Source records

-*-*-

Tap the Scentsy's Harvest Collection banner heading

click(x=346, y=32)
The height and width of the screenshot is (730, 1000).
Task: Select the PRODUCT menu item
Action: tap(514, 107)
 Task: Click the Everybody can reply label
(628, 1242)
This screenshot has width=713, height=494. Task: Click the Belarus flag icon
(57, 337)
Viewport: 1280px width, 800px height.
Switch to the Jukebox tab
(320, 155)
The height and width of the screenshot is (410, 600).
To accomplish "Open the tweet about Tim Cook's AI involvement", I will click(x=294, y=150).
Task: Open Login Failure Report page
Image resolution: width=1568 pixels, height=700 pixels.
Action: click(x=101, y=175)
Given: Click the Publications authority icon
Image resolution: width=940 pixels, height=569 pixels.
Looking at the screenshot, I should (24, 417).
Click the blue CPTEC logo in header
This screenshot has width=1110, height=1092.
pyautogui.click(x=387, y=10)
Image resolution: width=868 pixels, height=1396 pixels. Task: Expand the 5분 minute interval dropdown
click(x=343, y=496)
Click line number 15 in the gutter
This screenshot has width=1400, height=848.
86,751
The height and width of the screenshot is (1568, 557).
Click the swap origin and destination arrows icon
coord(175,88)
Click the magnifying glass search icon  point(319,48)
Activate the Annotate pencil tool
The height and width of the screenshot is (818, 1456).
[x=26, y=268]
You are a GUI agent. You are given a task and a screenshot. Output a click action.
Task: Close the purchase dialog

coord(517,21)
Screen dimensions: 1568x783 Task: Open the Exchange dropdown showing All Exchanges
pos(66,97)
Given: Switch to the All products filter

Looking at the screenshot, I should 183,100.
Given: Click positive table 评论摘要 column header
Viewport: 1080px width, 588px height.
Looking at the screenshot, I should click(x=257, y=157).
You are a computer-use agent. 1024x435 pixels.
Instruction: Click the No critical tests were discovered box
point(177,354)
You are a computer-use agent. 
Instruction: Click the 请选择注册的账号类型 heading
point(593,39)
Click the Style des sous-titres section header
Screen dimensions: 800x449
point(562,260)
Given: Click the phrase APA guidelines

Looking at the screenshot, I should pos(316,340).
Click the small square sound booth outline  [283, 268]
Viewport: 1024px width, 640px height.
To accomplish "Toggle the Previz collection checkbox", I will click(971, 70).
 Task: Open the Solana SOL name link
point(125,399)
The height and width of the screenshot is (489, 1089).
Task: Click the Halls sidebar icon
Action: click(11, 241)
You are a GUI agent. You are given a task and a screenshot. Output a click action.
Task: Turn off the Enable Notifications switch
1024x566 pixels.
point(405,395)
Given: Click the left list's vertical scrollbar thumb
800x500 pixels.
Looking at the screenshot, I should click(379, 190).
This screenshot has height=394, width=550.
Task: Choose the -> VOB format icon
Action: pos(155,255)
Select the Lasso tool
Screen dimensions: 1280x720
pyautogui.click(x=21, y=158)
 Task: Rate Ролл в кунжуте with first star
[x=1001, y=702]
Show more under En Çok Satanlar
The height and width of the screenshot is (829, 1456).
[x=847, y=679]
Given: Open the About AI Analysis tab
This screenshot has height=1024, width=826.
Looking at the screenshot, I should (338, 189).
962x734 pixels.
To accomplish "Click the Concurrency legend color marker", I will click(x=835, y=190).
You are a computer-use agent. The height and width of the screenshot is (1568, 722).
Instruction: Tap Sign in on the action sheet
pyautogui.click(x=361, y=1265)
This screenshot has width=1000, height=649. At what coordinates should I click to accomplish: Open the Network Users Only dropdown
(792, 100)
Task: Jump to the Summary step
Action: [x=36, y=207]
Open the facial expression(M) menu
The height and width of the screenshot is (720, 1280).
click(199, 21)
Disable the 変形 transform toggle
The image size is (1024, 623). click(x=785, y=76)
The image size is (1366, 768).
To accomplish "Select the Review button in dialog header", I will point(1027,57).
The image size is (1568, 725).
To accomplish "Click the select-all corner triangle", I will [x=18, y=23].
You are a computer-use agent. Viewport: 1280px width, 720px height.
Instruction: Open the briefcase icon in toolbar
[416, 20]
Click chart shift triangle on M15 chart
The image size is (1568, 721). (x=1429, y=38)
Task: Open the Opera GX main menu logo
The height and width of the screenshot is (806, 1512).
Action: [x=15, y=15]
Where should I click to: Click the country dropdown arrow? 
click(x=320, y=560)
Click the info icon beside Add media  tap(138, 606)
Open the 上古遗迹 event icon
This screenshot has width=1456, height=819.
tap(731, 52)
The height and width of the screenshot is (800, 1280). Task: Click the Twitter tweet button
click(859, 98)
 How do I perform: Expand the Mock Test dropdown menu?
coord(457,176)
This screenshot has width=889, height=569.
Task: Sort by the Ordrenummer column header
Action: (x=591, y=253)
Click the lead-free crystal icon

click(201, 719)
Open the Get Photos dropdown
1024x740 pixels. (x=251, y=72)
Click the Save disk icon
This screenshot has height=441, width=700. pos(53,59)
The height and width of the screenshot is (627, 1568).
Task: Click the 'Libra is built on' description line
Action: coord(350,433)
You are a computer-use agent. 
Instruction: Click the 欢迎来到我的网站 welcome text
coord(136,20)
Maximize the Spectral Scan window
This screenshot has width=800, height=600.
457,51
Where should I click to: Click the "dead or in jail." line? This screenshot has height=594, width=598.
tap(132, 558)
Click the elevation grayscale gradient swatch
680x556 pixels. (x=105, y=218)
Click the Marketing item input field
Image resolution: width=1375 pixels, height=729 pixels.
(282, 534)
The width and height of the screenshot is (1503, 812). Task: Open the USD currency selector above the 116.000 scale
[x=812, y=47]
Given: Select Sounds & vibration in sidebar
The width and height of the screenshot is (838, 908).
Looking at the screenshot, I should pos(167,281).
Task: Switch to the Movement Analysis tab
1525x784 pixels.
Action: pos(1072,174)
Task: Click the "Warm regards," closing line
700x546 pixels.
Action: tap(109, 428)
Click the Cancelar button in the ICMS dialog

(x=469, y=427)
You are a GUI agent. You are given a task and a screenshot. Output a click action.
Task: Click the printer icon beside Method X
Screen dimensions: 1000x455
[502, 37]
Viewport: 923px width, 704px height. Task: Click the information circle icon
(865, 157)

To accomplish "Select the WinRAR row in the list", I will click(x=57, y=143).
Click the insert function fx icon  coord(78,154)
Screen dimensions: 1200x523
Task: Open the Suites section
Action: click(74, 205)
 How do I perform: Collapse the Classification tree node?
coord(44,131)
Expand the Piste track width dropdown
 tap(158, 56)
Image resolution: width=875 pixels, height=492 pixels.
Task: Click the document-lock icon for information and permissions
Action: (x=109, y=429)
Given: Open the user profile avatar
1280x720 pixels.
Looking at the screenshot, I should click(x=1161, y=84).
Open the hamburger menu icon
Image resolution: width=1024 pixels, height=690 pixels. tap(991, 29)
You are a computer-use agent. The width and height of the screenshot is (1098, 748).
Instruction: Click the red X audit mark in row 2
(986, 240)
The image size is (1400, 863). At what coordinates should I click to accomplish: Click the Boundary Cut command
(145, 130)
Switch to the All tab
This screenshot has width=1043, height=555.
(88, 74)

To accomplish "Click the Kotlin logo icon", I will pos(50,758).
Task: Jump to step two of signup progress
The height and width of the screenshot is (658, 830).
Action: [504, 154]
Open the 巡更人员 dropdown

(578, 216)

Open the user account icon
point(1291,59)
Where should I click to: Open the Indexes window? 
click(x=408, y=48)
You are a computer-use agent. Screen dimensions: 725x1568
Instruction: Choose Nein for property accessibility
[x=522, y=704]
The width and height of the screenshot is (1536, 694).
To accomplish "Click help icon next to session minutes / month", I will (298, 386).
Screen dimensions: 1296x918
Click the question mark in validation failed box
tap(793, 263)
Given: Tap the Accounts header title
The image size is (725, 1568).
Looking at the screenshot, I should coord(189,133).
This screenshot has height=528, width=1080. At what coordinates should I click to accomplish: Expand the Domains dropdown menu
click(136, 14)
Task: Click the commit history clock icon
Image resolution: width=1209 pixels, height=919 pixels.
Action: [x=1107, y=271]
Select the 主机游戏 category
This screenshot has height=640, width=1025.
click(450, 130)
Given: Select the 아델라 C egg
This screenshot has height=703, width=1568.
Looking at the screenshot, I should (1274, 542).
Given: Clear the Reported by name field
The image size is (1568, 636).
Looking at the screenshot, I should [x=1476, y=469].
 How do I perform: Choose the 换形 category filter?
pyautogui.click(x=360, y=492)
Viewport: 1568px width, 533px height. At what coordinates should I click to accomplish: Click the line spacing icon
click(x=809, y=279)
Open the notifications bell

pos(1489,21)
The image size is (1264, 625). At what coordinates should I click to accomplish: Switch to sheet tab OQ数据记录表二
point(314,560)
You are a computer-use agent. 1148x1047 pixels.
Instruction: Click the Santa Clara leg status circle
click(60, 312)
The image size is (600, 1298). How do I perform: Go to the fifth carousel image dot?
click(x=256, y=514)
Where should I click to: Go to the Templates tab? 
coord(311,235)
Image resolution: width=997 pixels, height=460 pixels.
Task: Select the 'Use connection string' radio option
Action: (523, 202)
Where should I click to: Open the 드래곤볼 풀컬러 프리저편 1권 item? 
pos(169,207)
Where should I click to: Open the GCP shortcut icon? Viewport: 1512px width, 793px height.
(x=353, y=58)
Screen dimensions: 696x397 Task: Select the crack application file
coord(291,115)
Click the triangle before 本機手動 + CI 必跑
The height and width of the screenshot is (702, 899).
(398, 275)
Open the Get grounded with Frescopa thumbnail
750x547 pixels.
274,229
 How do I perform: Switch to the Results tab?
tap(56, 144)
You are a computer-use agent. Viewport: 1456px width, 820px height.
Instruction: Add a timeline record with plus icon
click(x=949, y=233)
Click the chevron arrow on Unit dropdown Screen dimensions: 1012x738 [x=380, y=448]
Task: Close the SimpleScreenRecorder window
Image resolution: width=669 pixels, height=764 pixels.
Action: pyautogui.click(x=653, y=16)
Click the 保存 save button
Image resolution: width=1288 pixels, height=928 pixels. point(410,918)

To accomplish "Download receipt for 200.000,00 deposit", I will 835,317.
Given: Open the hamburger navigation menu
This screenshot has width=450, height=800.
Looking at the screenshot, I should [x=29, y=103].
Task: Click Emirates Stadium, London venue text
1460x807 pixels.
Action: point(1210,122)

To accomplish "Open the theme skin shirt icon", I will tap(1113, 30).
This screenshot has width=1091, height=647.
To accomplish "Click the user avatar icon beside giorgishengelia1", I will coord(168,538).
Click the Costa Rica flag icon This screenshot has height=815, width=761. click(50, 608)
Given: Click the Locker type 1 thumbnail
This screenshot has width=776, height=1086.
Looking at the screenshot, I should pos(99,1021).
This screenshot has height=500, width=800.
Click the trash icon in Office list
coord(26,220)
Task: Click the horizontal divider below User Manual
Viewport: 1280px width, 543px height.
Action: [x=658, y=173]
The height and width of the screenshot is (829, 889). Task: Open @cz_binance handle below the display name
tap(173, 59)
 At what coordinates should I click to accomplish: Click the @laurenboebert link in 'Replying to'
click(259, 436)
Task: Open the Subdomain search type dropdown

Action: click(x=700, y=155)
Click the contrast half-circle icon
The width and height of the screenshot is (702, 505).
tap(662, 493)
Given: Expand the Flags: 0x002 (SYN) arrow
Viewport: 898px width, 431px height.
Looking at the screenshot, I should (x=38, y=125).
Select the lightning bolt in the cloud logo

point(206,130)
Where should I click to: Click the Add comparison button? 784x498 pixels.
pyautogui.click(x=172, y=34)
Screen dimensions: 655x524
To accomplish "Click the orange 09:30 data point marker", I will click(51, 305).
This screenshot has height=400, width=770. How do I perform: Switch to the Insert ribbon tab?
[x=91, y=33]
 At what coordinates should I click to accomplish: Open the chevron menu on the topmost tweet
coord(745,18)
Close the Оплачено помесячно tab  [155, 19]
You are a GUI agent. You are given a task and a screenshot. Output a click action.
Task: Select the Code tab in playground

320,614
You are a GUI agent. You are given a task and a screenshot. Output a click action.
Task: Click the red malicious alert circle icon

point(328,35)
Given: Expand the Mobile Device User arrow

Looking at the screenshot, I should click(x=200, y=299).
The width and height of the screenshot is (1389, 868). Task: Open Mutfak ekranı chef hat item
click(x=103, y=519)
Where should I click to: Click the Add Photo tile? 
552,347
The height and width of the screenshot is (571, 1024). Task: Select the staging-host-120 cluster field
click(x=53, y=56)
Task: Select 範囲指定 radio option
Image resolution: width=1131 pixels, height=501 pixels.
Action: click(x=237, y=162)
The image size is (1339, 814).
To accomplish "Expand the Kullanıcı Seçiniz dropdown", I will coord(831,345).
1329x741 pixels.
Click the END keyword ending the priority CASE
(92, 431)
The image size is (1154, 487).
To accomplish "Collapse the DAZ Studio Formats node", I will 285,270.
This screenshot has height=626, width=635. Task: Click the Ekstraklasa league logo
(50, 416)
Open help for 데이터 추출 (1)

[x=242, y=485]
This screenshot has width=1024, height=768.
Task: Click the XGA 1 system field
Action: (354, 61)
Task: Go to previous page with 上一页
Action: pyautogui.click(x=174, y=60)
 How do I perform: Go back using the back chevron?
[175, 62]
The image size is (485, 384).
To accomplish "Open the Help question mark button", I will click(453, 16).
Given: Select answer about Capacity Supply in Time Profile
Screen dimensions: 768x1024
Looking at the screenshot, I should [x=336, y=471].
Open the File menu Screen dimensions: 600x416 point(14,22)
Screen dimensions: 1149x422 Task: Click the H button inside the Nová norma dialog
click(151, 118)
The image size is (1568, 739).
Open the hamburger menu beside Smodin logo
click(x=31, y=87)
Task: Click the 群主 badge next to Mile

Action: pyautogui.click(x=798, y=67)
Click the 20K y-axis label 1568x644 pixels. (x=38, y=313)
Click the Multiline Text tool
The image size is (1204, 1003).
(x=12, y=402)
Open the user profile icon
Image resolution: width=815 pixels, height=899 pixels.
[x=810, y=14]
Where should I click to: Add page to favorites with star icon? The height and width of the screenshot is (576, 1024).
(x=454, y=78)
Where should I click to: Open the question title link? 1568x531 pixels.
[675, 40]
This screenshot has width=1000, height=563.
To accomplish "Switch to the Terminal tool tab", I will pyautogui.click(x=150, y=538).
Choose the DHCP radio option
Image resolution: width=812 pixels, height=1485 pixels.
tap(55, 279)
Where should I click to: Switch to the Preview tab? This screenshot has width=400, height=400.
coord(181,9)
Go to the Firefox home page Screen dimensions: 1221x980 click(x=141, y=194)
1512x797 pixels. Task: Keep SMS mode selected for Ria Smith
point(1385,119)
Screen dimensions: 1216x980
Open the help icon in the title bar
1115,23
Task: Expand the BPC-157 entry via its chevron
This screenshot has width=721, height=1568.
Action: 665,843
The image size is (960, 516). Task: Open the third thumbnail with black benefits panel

-*-*-

Work item:
Using the records above, list each line that includes "avatar".

Result for this task:
Given: Open the user profile avatar
To accomplish "Click the user avatar icon beside giorgishengelia1", I will coord(168,538).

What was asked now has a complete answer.